GOAL OF THE EXERCISE: Format the entries below as a JSON list of strings, with one string per line and blank lines omitted.

DATA RECORDS start

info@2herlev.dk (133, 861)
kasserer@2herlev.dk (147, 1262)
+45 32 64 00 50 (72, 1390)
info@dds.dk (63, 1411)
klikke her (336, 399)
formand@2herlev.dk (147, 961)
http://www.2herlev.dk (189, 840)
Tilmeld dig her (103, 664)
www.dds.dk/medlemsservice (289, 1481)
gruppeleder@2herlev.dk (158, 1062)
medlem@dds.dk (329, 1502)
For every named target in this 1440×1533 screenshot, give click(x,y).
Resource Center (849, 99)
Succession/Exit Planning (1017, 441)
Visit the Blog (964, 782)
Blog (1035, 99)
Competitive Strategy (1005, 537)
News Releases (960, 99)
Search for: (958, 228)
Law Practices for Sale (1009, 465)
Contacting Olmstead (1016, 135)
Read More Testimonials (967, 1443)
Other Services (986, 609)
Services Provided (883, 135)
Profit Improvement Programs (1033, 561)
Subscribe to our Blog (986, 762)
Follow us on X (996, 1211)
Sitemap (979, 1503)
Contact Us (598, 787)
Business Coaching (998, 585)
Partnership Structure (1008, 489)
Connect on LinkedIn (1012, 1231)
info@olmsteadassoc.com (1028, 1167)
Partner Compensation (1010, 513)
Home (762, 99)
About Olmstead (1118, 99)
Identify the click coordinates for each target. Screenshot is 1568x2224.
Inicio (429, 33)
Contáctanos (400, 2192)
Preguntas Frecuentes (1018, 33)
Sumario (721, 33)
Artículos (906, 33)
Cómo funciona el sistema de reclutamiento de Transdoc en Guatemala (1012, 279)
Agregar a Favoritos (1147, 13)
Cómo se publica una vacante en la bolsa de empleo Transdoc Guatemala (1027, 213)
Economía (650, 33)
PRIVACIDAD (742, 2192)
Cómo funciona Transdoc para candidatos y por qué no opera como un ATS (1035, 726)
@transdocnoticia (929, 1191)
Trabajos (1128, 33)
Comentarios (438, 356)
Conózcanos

DATA RECORDS end

RIGHT ANSWER:
[
  "info@2herlev.dk (133, 861)",
  "kasserer@2herlev.dk (147, 1262)",
  "+45 32 64 00 50 (72, 1390)",
  "info@dds.dk (63, 1411)",
  "klikke her (336, 399)",
  "formand@2herlev.dk (147, 961)",
  "http://www.2herlev.dk (189, 840)",
  "Tilmeld dig her (103, 664)",
  "www.dds.dk/medlemsservice (289, 1481)",
  "gruppeleder@2herlev.dk (158, 1062)",
  "medlem@dds.dk (329, 1502)",
  "For every named target in this 1440×1533 screenshot, give click(x,y).",
  "Resource Center (849, 99)",
  "Succession/Exit Planning (1017, 441)",
  "Visit the Blog (964, 782)",
  "Blog (1035, 99)",
  "Competitive Strategy (1005, 537)",
  "News Releases (960, 99)",
  "Search for: (958, 228)",
  "Law Practices for Sale (1009, 465)",
  "Contacting Olmstead (1016, 135)",
  "Read More Testimonials (967, 1443)",
  "Other Services (986, 609)",
  "Services Provided (883, 135)",
  "Profit Improvement Programs (1033, 561)",
  "Subscribe to our Blog (986, 762)",
  "Follow us on X (996, 1211)",
  "Sitemap (979, 1503)",
  "Contact Us (598, 787)",
  "Business Coaching (998, 585)",
  "Partnership Structure (1008, 489)",
  "Connect on LinkedIn (1012, 1231)",
  "info@olmsteadassoc.com (1028, 1167)",
  "Partner Compensation (1010, 513)",
  "Home (762, 99)",
  "About Olmstead (1118, 99)",
  "Identify the click coordinates for each target. Screenshot is 1568x2224.",
  "Inicio (429, 33)",
  "Contáctanos (400, 2192)",
  "Preguntas Frecuentes (1018, 33)",
  "Sumario (721, 33)",
  "Artículos (906, 33)",
  "Cómo funciona el sistema de reclutamiento de Transdoc en Guatemala (1012, 279)",
  "Agregar a Favoritos (1147, 13)",
  "Cómo se publica una vacante en la bolsa de empleo Transdoc Guatemala (1027, 213)",
  "Economía (650, 33)",
  "PRIVACIDAD (742, 2192)",
  "Cómo funciona Transdoc para candidatos y por qué no opera como un ATS (1035, 726)",
  "@transdocnoticia (929, 1191)",
  "Trabajos (1128, 33)",
  "Comentarios (438, 356)",
  "Conózcanos"
]